Katakan padaku, kenapa aku harus melanjutkannya, sementara cinta yang kumau kini sudah ada di depan mataku.

"Saya, mewakili... Bapak yang berhalangan hadir, datang ke sini untuk...."

Ibu terus menunduk. Nggak kuasa harus bertatapan dengan orang yang sudah membuat putrinya seperti orang gila ketika kehilangan dia. Laki-laki itu begitu terbata-bata saat bicara.

"Melamarkan Irrana untuk Genta!" lanjutnya tegas.

Aku memaksakan diri untuk berani menatap mata itu. Meredam tangis agar nggak meledak. Genggaman tanganku pada Indri menguat. Aku butuh kekuatan untuk meredam semuanya.

Untuk Genta katamu? Kenapa tidak untuk dirimu saja? Kenapaaaa kenapaaaaa.....

"Tari pasti kaget ya.
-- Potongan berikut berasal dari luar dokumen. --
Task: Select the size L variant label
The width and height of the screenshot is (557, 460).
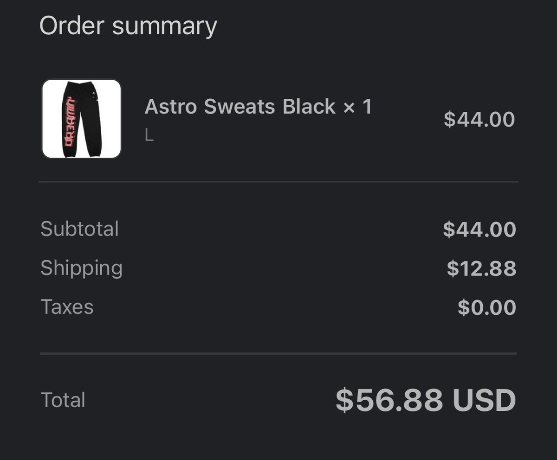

Karena ternyata suami Mbak Widia adalah Pak Hasan, guru kita di SMA."

Iya Genta. Aku sanget kaget. Terima kasih kejutannya. Dia bukan cuma guru, tapi juga.... masa lalu yang belum bisa kulupakan itu.

"Semua keputusan ada pada Ira. Saya menyerahkan semuanya pada Ira." ucap ibu padaku.

Aku semakin merasa terpojokkan karena ibu bicara begitu. Tapi aku juga bisa mengerti kenapa ibu melakukannya. Ibu pasti sama sakit hatinya denganku.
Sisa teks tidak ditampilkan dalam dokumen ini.